» **Exercise prompt**
Carry the Preprocomb package walkthrough below forward, beginning right after its final sentence.

» **Page**
▽
Preprocomb

Markus Vattulainen

2016-06-26

Preprocessing is often the most time-consuming phase in data analysis and preprocessing transformations interdependent in unexpected ways. This package helps to make preprocessing faster and more effective. It provides an S4 framework for creating and evaluating preprocessing combinations for classification, clustering and outlier detection. The framework supports adding of user-defined preprocessors and preprocessing phases. Default preprocessors can be used for low variance removal, missing value imputation, scaling, outlier removal, noise smoothing, feature selection and class imbalance correction.

Test data

Let’s start by adding contaminations to Iris-data to simulate the need for preprocessing:

set.seed(1)
testdata <- iris
testdata[sample(1:150,40),3] <- NA # add missing values to the third variable
testdata[,4] <- rnorm(150, testdata[,4], 2) # add noise to the fourth variable
testdata$Irrelevant <- runif(150, 0, 1) # add an irrelevant feature

Interactive mode

In the interactive mode preprocessing techniques can be applied in a sequence with function prepro(). The resulting object contains the preprocessing call history, computations and the fitness of the preprocessed data for model fitting. In the example below missing values are imputed first with meanimpute and then outliers removed with Orh-algorithm. Support vector machine svmRadial from kernlab package is used as a classifier. The default classifier is rpart from rpart package.

library(preprocomb)
step1 <- prepro(testdata, "meanimpute", model="svmRadial")
step2 <- prepro(step1, "orhoutlier", model="svmRadial")
step2
## # OBJECT: 
## # class: orhoutlier 
## # call history: meanimpute orhoutlier 
## 
## # COMPUTATIONS: 
## # classification accuracy: 0.81 
## # hopkins statistic, clustering tendency: 0.31 
## # skewness of ORH scores, outlier tendency: -0.22 
## 
## # FITNESS FOR MODEL FITTING: 
## # variance in all variables: TRUE 
## # only finite values: TRUE 
## # complete observations: TRUE 
## # class balance: TRUE 
## # n to p ratio more than 2: TRUE 
## # 3 or more predictors and more than 20 observations: TRUE

Programmatic mode

In the programmatic mode search for the best combinations is executed. First, a grid of preprocessing combinations and corresponding preprocessed data sets is created. Secondly, the preprocessed data sets are evaluated for classification accuracy, clustering tendency and skewness of outlier scores In the example below the preprocessing pipeline consists 540 combinations and their evaluations.
△
» **Record excerpts**
▽
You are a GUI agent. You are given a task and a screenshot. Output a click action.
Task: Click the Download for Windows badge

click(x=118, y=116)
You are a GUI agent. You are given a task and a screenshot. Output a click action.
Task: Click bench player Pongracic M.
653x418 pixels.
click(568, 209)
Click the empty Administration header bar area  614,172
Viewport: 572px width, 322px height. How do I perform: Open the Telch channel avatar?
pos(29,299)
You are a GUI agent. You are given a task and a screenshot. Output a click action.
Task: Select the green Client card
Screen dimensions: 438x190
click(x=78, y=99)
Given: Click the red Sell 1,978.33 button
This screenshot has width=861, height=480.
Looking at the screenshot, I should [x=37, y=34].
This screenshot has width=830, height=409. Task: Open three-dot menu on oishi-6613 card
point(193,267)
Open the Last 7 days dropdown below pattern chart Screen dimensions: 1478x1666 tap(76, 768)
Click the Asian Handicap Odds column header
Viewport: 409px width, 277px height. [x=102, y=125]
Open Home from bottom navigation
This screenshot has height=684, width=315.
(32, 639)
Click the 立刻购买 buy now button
△
» **Final result**
examplegrid <- setgrid(phases=c("imputation", "outliers", "scaling", "smoothing", "selection"), data=testdata)
exampleresult <- preprocomb(grid=examplegrid, models=c("svmRadial"), nholdout=10, cluster=TRUE, outlier=TRUE, cores=2)

Extracting the wall-clock time of execution in minutes:

exampleresult@walltime
## [1] 48

Extracting the best combinations for classification:

exampleresult@bestclassification
##          imputation   outliers     scaling    smoothing  selection
## 253 meanclassimpute   noaction  basicscale coarsesmooth rfselect50
## 273 meanclassimpute   noaction minmaxscale coarsesmooth rfselect50
## 218 meanclassimpute orhoutlier minmaxscale     noaction rfselect50
## 208 meanclassimpute orhoutlier centerscale     noaction rfselect50
## 258 meanclassimpute orhoutlier  basicscale coarsesmooth rfselect50
## 278 meanclassimpute orhoutlier minmaxscale coarsesmooth rfselect50
##      svmRadial   ALL_MEAN
## 253 0.98+-0.02 0.98+-0.02
## 273 0.98+-0.01 0.98+-0.01
## 218 0.97+-0.04 0.97+-0.04
## 208 0.97+-0.02 0.97+-0.02
## 258 0.97+-0.02 0.97+-0.02
## 278 0.97+-0.02 0.97+-0.02

Default options

The package is intended to be used with domain specific preprocessing phases and techniques. There are however a set of default options available. Phases:

Each of the phases has two or more preprocessing techniques including “noaction”. Available preprocessing techniques can be shown by:

getpreprocessor()
##  [1] "nearzerovar"        "naomit"             "meanimpute"        
##  [4] "meanclassimpute"    "knnimpute"          "randomforestimpute"
##  [7] "basicscale"         "centerscale"        "minmaxscale"       
## [10] "decimalscale"       "softmaxscale"       "orhoutlier"        
## [13] "oversample"         "undersample"        "rfselect75"        
## [16] "rfselect50"         "lowesssmooth"       "coarsesmooth"      
## [19] "noaction"

and preprocecssor function definition by giving the name of the preprocessing technique as argument:

getpreprocessor("basicscale")
## {dataobject <- initializedataclassobject(data.frame(x = scale(dataobject@x, center = FALSE), dataobject@y))

Customization

Preproccessing techniques can be added to the system in two steps:

Step 1: Function definition

scaleexample <- function(dataobject) {
dataobject <- initializedataclassobject(data.frame(x=scale(dataobject@x), y=dataobject@y))
}

Notice that added preprocecessing technique definition input and output are both DataClass objects. The slot “y” is a factor vector containing the class labels and slot “x” the other variables, which all must be numeric.

Step 2: Adding of the function to the system

setpreprocessor("scaleexample", "scaleexample(dataobject)")
## [1] "transformdata"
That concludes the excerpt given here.